For her part, Coyle has gone through her share of controversial boyfriends. As a teenager in Derry, she briefly stepped out with the son of future Northern Ireland second minister Martin McGuinness. Later, there was a long-term relationship with another home-town squeeze, Neil McCafferty, a professional soccer player with Northern premier league team Dungannon Swifts.

Following that, she got together with bad-boy actor Jesse Metcalfe, best known for playing hunky gardener John Rowland on Desperate Housewives. A young man in the fast lane, Metcalfe fell prey to some familiar Hollywood vices and entered rehab for alcohol abuse in 2007.

When he was subsequently pictured on the arm of another lady, he was accused of cheating on Coyle. However, in an interview with Miriam O'Callaghan, she insisted the relationship had already ended. She's since hooked up with American footballer Jason Bell, a solid, if slightly dull, opposite to Metcalfe. So, who will win this musical mud-wrestling contest? The smart money -- by which we mean the bookmakers -- is on Cole. Paddy Power is offering odds of 4/6 that Cole's debut solo single shifts more units than Coyle's. "I think when it comes to Cheryl and Nadine, it's definitely Cheryl who is coming out on top," says Jennifer Stevens, editor of U Magazine, which has run several cover stories on Cole.

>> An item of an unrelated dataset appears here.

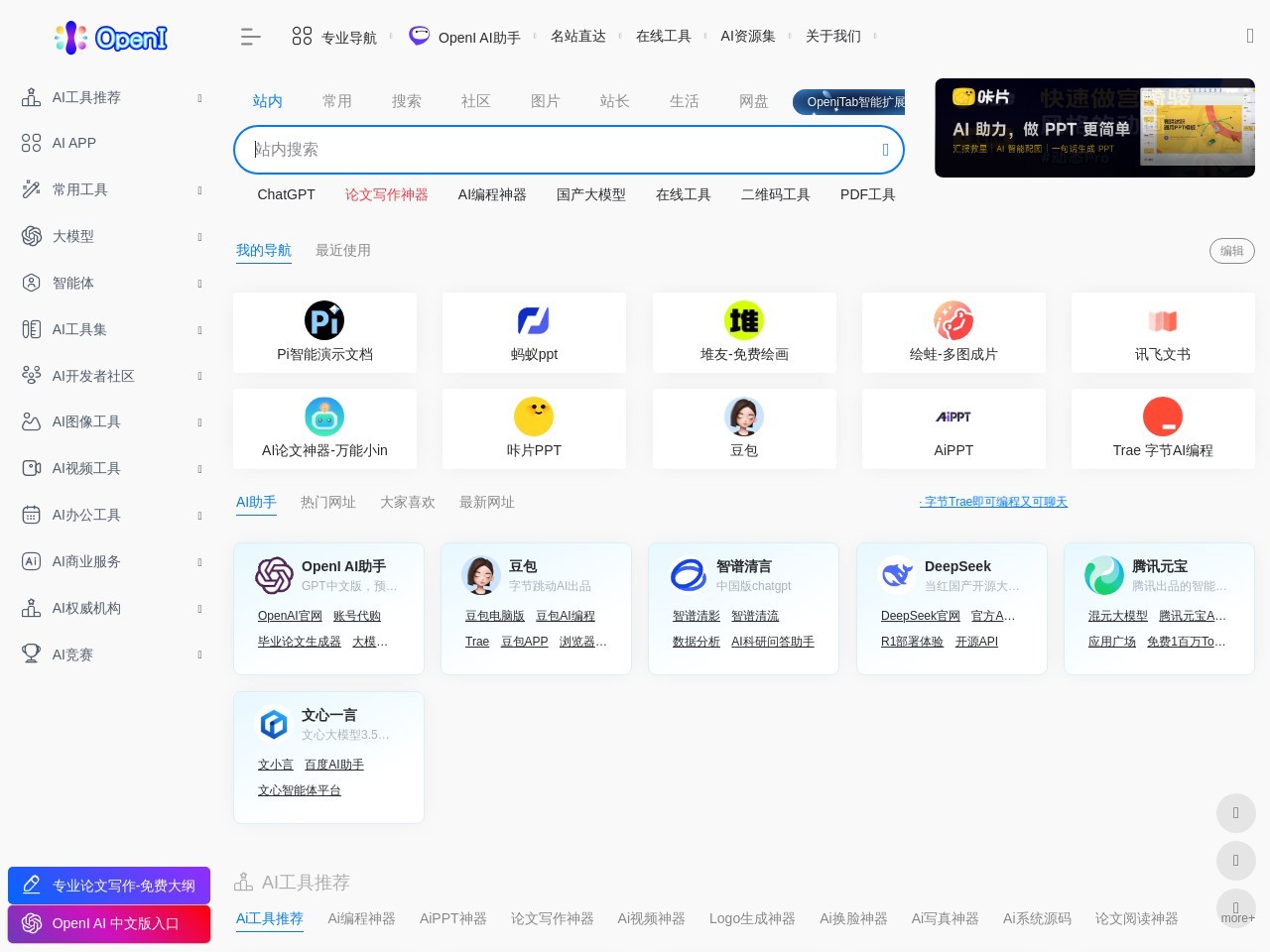1270x952 pixels.
Task: Click inside the 站内搜索 search field
Action: [x=556, y=150]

"When the band were together it was automatically assumed that it would be Nadine who would have the bigger solo success, what with actually being able to sing. But Cheryl's fought hard and her personality, TV presence and friendship with Simon Cowell have all served her very well.

"I guess who is the better singer is irrelevant at this point especially in the world of highly produced pop. And her recent signing as a face of L'Oreal Paris cements her as probably the biggest star in the UK right now. Which doesn't really leave Nadine with much.

"All she can really hope to do is break the US -- the holy grail of celebland, but right now Cheryl is Queen of all and Nadine runs a chain of Irish bars in California and that's got to hurt."